Some of the more prominent performance improvements in Visual Studio 2008 that we see include:
· Rebuilding a Visual Basic project and running a background compiler is 3x faster and uses 3x less memory. More about this topic here.
· Scrolling large C# files in the Editor is 100% faster, while typing in new text is 50% faster
· The response time of IntelliSense with large types in C# is up to 10 times faster
· Incremental build time runs up to 90% faster on C++/CLI project solutions. More about this topic here.
· Office Word and Excel files are processed 20x faster on the server
· TFS Version Control command processing was re-written to support unlimited sized operations on key commands without being memory bound on the server. In our measurements, key Commands also run 10% – 60% faster, with the larger improvements associated with bigger projects. More about the work to improve TFS scalability here and here.

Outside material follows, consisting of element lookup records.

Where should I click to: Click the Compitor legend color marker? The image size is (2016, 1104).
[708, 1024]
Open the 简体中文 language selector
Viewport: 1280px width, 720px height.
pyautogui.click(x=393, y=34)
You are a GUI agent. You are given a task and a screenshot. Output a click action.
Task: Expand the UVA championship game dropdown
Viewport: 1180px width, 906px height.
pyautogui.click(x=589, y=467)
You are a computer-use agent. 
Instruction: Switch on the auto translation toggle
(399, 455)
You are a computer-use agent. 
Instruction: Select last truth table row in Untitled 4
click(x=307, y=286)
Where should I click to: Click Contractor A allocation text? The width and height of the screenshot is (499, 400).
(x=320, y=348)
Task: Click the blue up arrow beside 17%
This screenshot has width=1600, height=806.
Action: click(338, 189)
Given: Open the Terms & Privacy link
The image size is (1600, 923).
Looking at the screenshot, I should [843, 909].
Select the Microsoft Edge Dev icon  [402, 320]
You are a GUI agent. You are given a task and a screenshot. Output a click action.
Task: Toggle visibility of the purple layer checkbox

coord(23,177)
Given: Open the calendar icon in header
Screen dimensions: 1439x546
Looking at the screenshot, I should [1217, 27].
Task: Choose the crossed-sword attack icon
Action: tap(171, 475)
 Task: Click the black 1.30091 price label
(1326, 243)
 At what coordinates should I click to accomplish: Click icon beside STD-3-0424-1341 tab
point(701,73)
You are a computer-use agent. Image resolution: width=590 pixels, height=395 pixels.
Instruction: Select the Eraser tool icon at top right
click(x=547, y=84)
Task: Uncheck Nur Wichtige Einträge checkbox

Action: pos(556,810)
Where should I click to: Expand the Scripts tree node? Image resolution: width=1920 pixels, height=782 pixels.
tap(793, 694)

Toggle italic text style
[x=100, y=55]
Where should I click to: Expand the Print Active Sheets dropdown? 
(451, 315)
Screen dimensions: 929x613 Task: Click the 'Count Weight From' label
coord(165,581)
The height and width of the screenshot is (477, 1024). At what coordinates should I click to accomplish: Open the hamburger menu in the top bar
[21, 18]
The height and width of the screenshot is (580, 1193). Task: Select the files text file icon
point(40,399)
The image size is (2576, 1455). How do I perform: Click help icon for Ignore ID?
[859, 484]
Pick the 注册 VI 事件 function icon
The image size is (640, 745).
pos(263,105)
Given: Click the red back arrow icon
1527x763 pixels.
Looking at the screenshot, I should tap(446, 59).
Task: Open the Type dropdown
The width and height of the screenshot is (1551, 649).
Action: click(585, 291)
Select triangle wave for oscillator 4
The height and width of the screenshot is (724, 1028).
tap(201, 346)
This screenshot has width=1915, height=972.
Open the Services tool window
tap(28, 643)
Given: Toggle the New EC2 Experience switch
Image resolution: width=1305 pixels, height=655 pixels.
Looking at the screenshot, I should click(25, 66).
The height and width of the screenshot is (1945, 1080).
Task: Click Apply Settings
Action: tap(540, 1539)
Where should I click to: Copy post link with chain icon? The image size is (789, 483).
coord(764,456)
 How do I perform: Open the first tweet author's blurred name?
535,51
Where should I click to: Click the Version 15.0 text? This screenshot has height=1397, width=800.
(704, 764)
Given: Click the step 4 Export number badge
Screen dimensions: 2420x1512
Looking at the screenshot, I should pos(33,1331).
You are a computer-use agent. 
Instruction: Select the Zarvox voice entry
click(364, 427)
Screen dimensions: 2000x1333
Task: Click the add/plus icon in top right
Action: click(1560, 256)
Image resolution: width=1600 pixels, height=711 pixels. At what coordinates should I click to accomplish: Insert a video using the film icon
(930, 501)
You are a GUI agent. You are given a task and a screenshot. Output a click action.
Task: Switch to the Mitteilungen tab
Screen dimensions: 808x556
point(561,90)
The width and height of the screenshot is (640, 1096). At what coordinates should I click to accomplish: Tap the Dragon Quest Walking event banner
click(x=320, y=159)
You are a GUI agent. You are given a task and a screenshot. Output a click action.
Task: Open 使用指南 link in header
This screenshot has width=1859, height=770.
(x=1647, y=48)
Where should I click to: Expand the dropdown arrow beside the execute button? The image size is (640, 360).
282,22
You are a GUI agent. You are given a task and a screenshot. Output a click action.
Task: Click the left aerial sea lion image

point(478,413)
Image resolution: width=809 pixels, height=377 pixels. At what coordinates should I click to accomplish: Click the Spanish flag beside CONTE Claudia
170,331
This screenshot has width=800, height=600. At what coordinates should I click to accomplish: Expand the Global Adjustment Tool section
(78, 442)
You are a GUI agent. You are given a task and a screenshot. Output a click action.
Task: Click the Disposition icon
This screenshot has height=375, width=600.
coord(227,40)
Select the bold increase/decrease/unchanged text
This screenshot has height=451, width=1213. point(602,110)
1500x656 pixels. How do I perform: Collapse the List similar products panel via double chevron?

We also focused on performance improvements that exploit multi-core hardware. As I blogged about earlier, we added multi-threaded support to MSBuild. In addition, using the /MP switch, you can significantly improve your C++ project build time – internally we’ve seen improvements of up to 30% when building the C++ Frontend compiler on dual-core hardware. Significant performance improvements were also made in the .NET Framework 3.5 runtime to streamline the CLR thread pool to help multithreaded applications of all kinds. These architectural changes, when combined with socket API changes, improve asynchronous socket I/O throughput up to 70% when a 2nd processor core is available, for example. The full scope of this work is discussed in more detail here.
These are just some highlights. There are many other performance improvements. I am sure there are areas we can do better as well. Like anything else, this is a journey and not a destination.